RECEPTION BY AMERICAN AND ENGLISH RESIDENTS
Speech of Mr. Francis B. Purdie
At St. George's Hall, August 16, 1906
Americans resident in Buenos Ayres and in the Argentine Republic are sensible of the honor you have done them by accepting their invitation for this evening, and they appreciate most highly the courtesy of the Argentine Government, whose distinguished guest you are, in allowing them this coveted privilege. As Americans we welcome you to Buenos Ayres, and it is our earnest hope that your visit here will bind more closely the ties of friendship which unite the great republics of the North and of the South, and that the knowledge you will gain of this great country and of its magnificent resources will lead to more familiar intercourse and to that good understanding which should exist between nations governed by like principles, living under constitutions framed in a like spirit, and having similar national aims.
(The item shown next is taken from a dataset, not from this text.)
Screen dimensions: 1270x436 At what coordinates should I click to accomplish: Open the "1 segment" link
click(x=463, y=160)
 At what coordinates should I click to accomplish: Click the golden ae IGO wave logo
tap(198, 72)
This gathering is the result of a public meeting called immediately after it was learned that you had accepted the invitation of the Argentine Government to visit this city. It was a meeting typically American, which had no dividing line on the question that our Secretary of State was a man whom we would all delight to honor. The executive committee of the North American Society of the River Plata was intrusted with the arrangements. We believe you should know something of that society. Organized only last November, it embraces in its membership practically every American in Buenos Ayres. For its age, I am not afraid to say that it is the most flourishing social organization that has ever been established in this country. What is the object of the society? Not, I conceive, such as will arouse antagonism or jealousy in the mind of any man. As set forth in the preamble to its constitution, it is: "To keep alive the love of country and foster the spirit of patriotism,... and for such other purposes as will advance the interests of our country, encourage and maintain friendly relations with the country of our residence, and assist in promoting closer commercial union between the United States and the countries of the River Plata."
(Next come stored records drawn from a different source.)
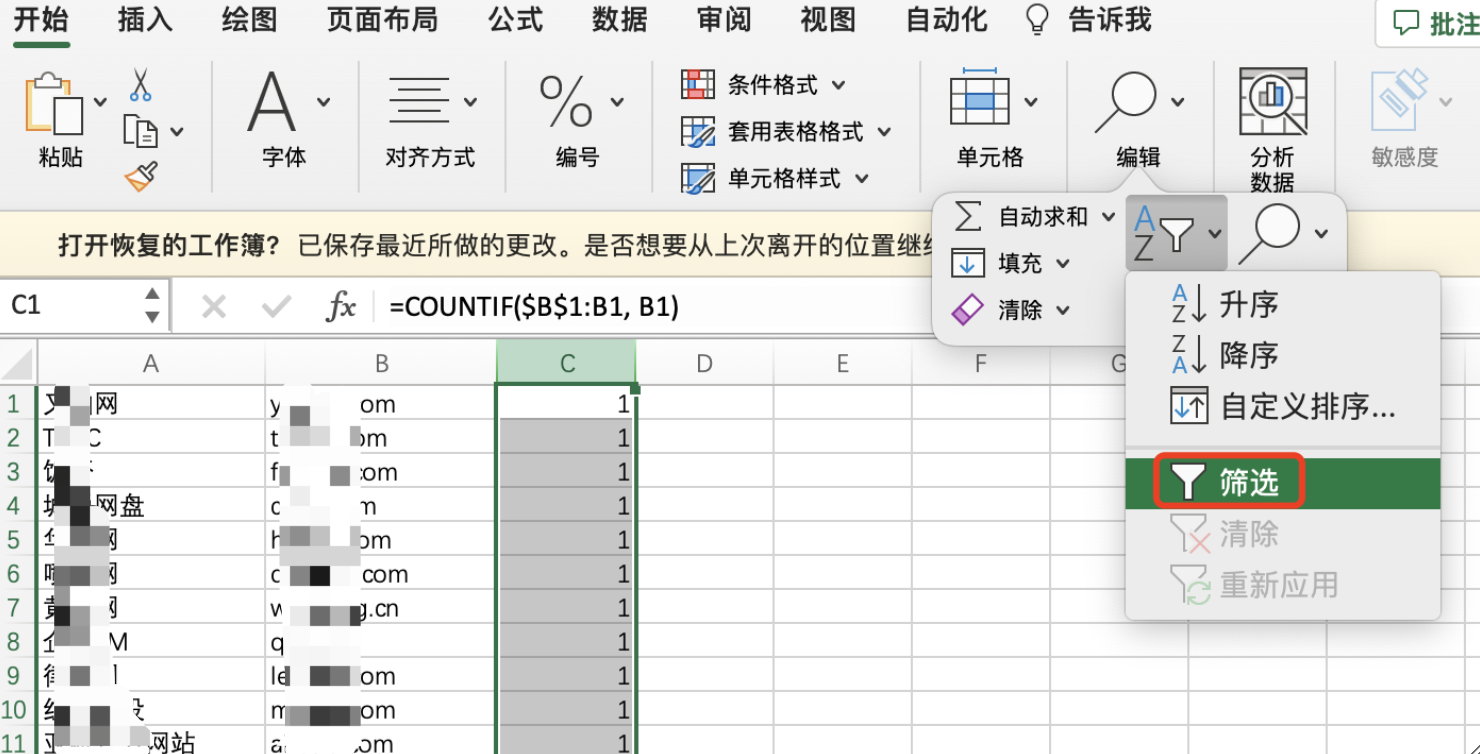This screenshot has height=754, width=1480.
Task: Click the formula bar fx insert function icon
Action: click(x=341, y=306)
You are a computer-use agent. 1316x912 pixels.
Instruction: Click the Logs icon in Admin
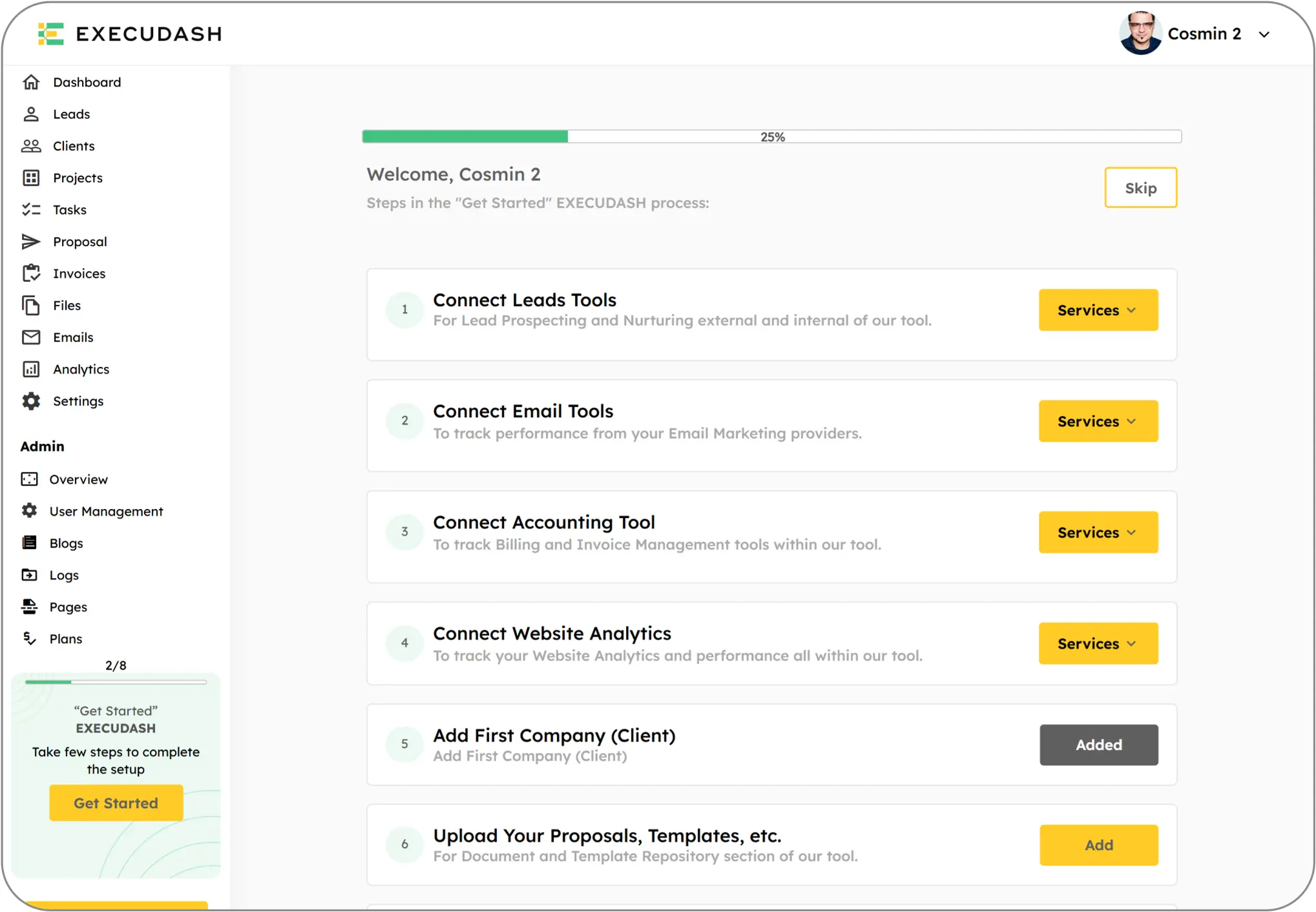(29, 575)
It is an organization framed in the spirit of our beloved Lincoln, "with malice toward none." The society has no political aim or purpose. It plots for nothing but the well-being of all, and wishes for nothing less than the prosperity of the home land and the land of our residence. Its members are imbued with that spirit which is the characteristic American attitude toward all nations and peoples, the spirit of "live and let live." Apart from all that your visit may mean in international comity, it means much to us here; for you, Mr. Secretary, are the very living embodiment of the spirit to which I have referred, that broad Americanism which does not seek to advantage itself by intruding on the rights of others. Every speech made by you since leaving home has been an inspiration to us, and has strengthened us in our determination to live up to the principles upon which our society is founded.
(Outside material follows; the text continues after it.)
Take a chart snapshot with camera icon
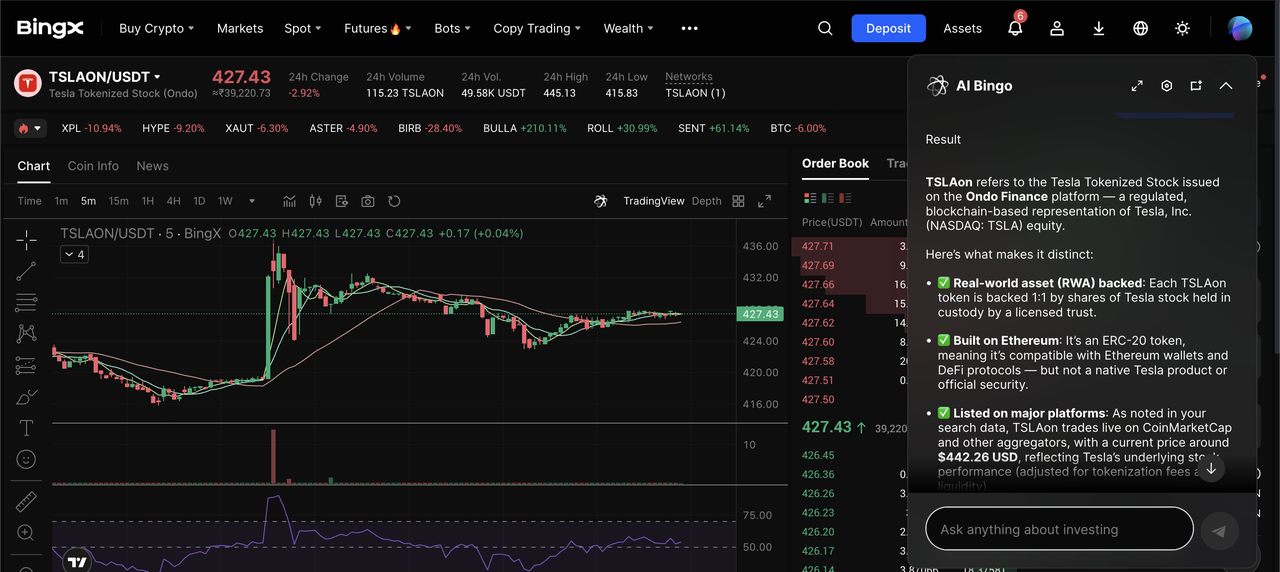Screen dimensions: 1280x572 368,201
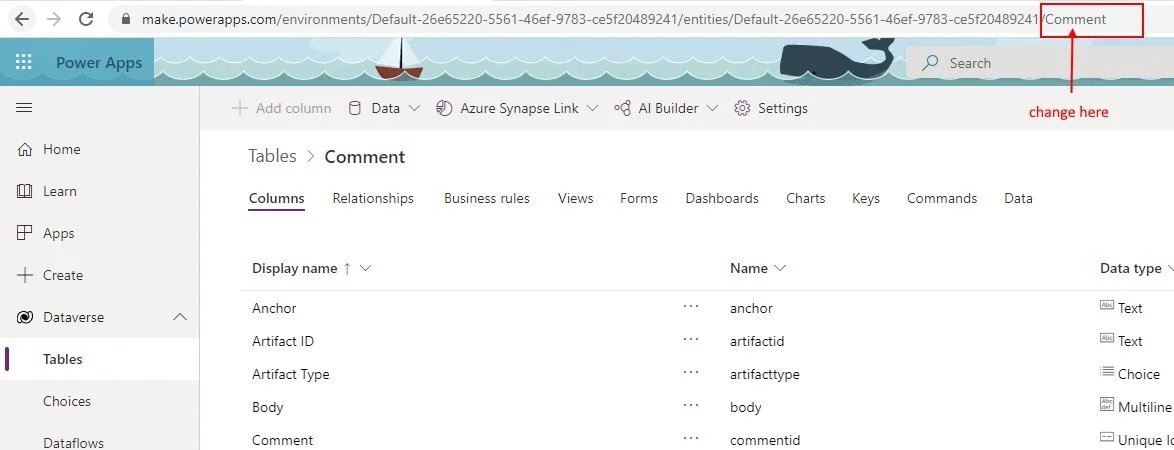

But it is not alone the Americans in Buenos Ayres who have come here tonight to greet you, and who have wished to do you honor. Your kinsmen from across the sea are here in their hundreds, for when it became known that such a reception as this was contemplated, the requests for the privilege of joining with us were so great in number that the sincerity of the English-speaking people could not be questioned, and the American society welcomed the opportunity to invite as its guests as many of the representative British and other English-speaking residents of Buenos Ayres as this hall can hold; and there is represented here every important public interest and private enterprise in this republic, and I have the honor, in their name as well as in the name of your countrymen, to assure you that you are in the house of your friends.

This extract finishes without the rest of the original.